Item position entries
* start *

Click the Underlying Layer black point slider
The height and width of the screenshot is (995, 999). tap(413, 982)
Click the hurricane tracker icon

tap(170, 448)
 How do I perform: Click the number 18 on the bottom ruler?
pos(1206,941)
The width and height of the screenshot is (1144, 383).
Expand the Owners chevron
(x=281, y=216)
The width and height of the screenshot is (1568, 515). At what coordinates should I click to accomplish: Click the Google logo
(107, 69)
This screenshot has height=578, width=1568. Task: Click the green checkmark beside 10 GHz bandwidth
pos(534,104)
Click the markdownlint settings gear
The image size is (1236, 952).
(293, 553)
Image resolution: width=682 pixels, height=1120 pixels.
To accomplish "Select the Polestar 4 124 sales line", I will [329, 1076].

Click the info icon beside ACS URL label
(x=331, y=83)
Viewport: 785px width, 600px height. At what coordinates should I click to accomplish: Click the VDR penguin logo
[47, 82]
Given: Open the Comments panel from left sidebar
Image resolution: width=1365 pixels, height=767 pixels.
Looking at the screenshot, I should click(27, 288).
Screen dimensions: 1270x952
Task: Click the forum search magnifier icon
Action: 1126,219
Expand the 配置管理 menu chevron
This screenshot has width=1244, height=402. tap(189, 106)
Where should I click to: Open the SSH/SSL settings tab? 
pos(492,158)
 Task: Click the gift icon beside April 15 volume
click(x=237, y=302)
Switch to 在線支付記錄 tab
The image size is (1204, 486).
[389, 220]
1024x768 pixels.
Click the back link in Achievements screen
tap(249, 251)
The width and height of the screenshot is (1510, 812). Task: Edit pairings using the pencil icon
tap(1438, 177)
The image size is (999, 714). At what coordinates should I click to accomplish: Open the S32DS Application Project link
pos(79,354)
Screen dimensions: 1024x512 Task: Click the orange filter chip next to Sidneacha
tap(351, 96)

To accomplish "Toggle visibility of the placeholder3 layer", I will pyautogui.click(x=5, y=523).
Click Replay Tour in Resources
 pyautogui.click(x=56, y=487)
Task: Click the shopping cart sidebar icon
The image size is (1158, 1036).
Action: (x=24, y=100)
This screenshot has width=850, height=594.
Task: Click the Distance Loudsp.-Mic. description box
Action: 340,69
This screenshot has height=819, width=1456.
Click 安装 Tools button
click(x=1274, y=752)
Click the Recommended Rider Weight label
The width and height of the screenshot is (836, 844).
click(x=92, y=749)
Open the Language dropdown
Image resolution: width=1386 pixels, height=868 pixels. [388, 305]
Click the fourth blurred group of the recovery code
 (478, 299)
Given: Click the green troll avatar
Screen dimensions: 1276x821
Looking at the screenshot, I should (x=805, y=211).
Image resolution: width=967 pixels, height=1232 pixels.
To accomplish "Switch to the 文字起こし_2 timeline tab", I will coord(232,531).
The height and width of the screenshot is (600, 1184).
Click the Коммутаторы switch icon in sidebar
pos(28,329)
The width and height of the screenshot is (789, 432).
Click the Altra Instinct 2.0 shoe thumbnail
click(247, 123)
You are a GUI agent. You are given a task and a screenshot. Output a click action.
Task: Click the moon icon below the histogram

* end *

Directions for this task = Revise the material above by replacing "At what coordinates should I click to accomplish" with "Which point should I click to accomplish" everywhere it appears, leaving everything else unchanged.

Solution below =
Click the Underlying Layer black point slider
The height and width of the screenshot is (995, 999). tap(413, 982)
Click the hurricane tracker icon

tap(170, 448)
 How do I perform: Click the number 18 on the bottom ruler?
pos(1206,941)
The width and height of the screenshot is (1144, 383).
Expand the Owners chevron
(x=281, y=216)
The width and height of the screenshot is (1568, 515). Which point should I click to accomplish: Click the Google logo
(107, 69)
This screenshot has height=578, width=1568. Task: Click the green checkmark beside 10 GHz bandwidth
pos(534,104)
Click the markdownlint settings gear
The image size is (1236, 952).
(293, 553)
Image resolution: width=682 pixels, height=1120 pixels.
To accomplish "Select the Polestar 4 124 sales line", I will [329, 1076].

Click the info icon beside ACS URL label
(x=331, y=83)
Viewport: 785px width, 600px height. Which point should I click to accomplish: Click the VDR penguin logo
[47, 82]
Given: Open the Comments panel from left sidebar
Image resolution: width=1365 pixels, height=767 pixels.
Looking at the screenshot, I should click(27, 288).
Screen dimensions: 1270x952
Task: Click the forum search magnifier icon
Action: 1126,219
Expand the 配置管理 menu chevron
This screenshot has width=1244, height=402. tap(189, 106)
Where should I click to: Open the SSH/SSL settings tab? 
pos(492,158)
 Task: Click the gift icon beside April 15 volume
click(x=237, y=302)
Switch to 在線支付記錄 tab
The image size is (1204, 486).
[389, 220]
1024x768 pixels.
Click the back link in Achievements screen
tap(249, 251)
The width and height of the screenshot is (1510, 812). Task: Edit pairings using the pencil icon
tap(1438, 177)
The image size is (999, 714). Which point should I click to accomplish: Open the S32DS Application Project link
pos(79,354)
Screen dimensions: 1024x512 Task: Click the orange filter chip next to Sidneacha
tap(351, 96)

To accomplish "Toggle visibility of the placeholder3 layer", I will pyautogui.click(x=5, y=523).
Click Replay Tour in Resources
 pyautogui.click(x=56, y=487)
Task: Click the shopping cart sidebar icon
The image size is (1158, 1036).
Action: (x=24, y=100)
This screenshot has width=850, height=594.
Task: Click the Distance Loudsp.-Mic. description box
Action: 340,69
This screenshot has height=819, width=1456.
Click 安装 Tools button
click(x=1274, y=752)
Click the Recommended Rider Weight label
The width and height of the screenshot is (836, 844).
click(x=92, y=749)
Open the Language dropdown
Image resolution: width=1386 pixels, height=868 pixels. [388, 305]
Click the fourth blurred group of the recovery code
 (478, 299)
Given: Click the green troll avatar
Screen dimensions: 1276x821
Looking at the screenshot, I should (x=805, y=211).
Image resolution: width=967 pixels, height=1232 pixels.
To accomplish "Switch to the 文字起こし_2 timeline tab", I will coord(232,531).
The height and width of the screenshot is (600, 1184).
Click the Коммутаторы switch icon in sidebar
pos(28,329)
The width and height of the screenshot is (789, 432).
Click the Altra Instinct 2.0 shoe thumbnail
click(247, 123)
You are a GUI agent. You are given a task and a screenshot. Output a click action.
Task: Click the moon icon below the histogram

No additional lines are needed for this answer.